Je voudrais que les gens commencent par réaliser qu’ils veulent, avant tout, faire des choses favorisant les apprentissages de leurs étudiants, ou s’engager dans des démarches pédagogiques, avant de vouloir utiliser telle ou telle technologie.
La pédagogie avant tout
Quand on dit à un enseignant : “Bon, alors, nous sommes équipés de Moodle et voici ce que vous pouvez faire avec. Vous voulez monter un forum dans une de vos classes ? Moodle va vous permettre de le faire et nous allons vous aider à le paramétrer” , on ne favorise pas l’intégration du numérique dans sa pédagogie, on fait exactement l’inverse.
Les établissements peuvent adopter deux approches très différentes des technologies éducatives. Ils peuvent offrir un service d’ingénierie pédagogique (souvent dit d’e-pédagogie) qui est en charge de développer et de maintenir des outils techniques. Ou bien ils peuvent d’abord choisir de créer un contenu et des méthodes pédagogiques puis de réfléchir à ce que peut apporter la technologie à cette pédagogie.

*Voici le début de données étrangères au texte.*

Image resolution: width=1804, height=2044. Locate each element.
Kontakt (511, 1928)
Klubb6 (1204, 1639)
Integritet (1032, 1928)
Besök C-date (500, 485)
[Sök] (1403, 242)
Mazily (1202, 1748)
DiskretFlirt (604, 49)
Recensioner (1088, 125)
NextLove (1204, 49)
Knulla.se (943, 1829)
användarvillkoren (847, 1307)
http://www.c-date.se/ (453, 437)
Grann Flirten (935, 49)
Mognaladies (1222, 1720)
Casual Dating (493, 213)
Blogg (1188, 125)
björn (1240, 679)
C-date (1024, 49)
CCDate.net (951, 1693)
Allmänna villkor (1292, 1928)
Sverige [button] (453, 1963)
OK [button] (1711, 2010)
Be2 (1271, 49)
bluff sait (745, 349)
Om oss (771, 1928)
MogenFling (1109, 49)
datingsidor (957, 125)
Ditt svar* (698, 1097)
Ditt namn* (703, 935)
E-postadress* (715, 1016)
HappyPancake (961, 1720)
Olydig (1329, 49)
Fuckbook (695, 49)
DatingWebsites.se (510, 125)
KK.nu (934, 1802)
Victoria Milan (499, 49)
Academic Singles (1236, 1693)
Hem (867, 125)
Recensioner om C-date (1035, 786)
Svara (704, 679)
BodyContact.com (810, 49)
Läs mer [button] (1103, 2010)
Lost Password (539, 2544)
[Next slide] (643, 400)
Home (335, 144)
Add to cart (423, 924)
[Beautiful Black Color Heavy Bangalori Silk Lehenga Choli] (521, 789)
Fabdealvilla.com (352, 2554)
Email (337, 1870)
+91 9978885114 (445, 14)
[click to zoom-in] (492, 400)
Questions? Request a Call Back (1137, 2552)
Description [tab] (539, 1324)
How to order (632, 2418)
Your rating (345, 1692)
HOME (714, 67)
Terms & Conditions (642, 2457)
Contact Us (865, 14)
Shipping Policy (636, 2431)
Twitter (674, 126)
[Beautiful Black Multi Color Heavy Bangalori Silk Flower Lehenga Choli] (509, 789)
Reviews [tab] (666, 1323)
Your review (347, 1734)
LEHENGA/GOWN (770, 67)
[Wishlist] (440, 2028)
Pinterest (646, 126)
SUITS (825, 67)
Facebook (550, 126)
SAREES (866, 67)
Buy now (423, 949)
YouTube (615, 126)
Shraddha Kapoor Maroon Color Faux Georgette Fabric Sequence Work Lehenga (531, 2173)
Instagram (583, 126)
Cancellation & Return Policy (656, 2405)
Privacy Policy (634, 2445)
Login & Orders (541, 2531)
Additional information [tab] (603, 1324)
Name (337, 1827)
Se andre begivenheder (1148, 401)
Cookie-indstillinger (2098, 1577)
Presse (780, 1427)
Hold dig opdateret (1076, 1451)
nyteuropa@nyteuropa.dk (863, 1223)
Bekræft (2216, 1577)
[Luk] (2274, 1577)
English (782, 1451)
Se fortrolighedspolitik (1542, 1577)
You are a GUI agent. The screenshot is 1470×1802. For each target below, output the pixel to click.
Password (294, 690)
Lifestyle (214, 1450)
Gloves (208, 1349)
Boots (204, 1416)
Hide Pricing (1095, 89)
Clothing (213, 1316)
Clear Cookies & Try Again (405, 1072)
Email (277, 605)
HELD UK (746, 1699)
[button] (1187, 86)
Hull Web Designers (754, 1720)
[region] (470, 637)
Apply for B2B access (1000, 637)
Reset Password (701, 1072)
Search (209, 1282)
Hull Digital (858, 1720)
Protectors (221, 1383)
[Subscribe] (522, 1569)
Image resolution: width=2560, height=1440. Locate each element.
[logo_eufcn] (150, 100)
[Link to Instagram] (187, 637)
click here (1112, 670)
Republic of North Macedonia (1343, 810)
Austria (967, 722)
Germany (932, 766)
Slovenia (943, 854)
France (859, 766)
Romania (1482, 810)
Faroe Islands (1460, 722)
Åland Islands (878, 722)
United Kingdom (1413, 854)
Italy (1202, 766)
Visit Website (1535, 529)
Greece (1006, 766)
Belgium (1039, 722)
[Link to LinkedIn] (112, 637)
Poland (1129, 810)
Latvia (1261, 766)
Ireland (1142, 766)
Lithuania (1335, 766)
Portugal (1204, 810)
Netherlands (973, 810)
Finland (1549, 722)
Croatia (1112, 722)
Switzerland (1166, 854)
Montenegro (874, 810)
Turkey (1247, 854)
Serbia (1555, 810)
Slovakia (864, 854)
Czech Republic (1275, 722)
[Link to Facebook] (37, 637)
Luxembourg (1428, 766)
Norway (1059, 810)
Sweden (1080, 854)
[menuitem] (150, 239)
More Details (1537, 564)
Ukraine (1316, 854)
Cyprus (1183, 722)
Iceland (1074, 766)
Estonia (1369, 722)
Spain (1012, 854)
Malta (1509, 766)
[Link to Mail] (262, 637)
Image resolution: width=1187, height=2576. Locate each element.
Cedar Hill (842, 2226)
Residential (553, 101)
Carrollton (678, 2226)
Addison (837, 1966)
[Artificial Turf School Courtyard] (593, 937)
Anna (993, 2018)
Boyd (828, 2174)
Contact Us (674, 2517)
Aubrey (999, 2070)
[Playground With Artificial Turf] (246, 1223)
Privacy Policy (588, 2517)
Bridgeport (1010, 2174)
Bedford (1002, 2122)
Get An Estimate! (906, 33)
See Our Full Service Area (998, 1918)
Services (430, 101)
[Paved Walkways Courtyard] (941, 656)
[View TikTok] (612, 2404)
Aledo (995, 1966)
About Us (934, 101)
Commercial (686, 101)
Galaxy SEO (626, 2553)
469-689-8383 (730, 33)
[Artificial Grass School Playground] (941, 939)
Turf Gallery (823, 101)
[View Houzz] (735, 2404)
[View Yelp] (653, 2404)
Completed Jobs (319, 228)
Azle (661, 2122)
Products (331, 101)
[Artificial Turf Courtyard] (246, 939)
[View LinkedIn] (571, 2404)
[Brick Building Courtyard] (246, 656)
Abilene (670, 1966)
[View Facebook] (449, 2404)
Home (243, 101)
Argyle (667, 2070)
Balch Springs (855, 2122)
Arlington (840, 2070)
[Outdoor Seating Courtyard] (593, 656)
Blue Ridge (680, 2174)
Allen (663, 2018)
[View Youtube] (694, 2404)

Je pense que le débat sur les TICE comme panacée pour transformer l’enseignement supérieur illustre la tension entre :
- ceux qui aimeraient commencer par enseigner et s’entendent dire par leurs établissements qu’ils doivent avant tout travailler avec certains outils et
- ceux qui promeuvent lesdits outils.
Il me semble que ces débats sont des artefacts liés à une démarche faussée dès le départ : celle d’institutions qui veulent faire adopter aux gens des outils techniques plutôt que de commencer par les questions de pédagogie.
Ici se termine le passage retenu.